#### [EXERCISE]
Only the lines from the one with "Instruction: Click offset" to the end of the data, both ends included, should be output, exactly as they stand and without pictures.

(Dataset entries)
* * * * *

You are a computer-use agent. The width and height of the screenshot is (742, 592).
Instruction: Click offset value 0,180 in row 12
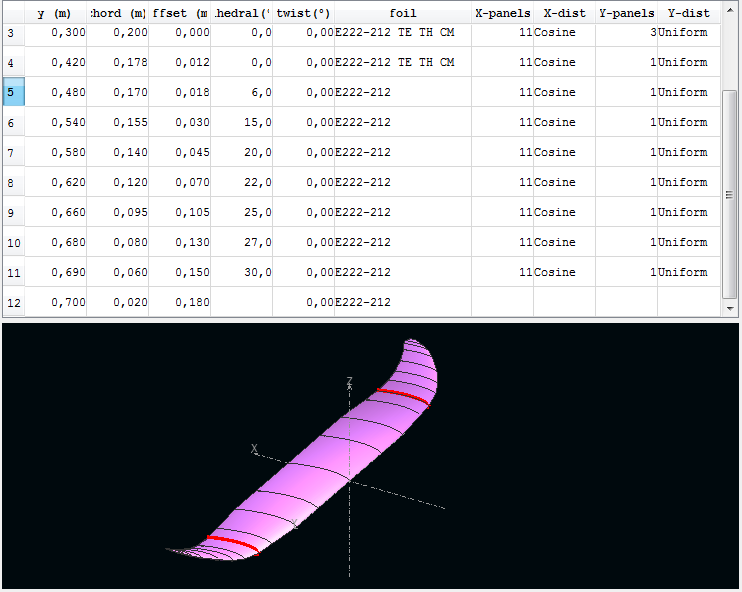(179, 302)
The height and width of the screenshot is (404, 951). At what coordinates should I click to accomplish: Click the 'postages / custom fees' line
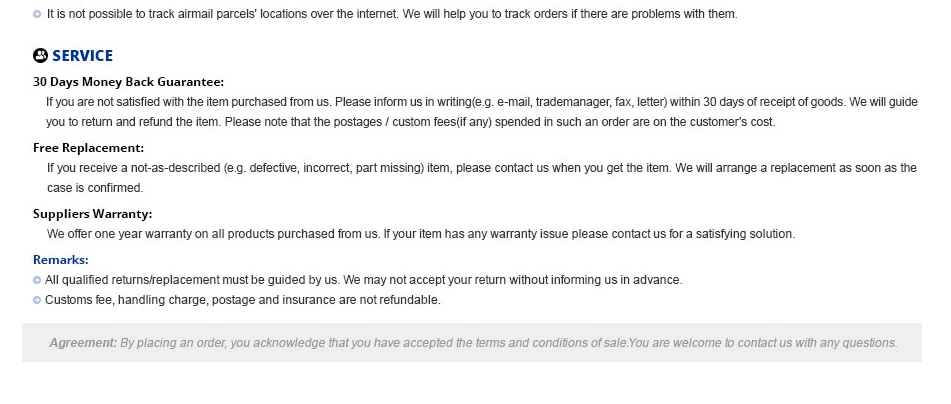(411, 122)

* * * * *

#### [SOLUTION]
Instruction: Click offset value 0,180 in row 12
(179, 302)
The height and width of the screenshot is (404, 951). At what coordinates should I click to accomplish: Click the 'postages / custom fees' line
(411, 122)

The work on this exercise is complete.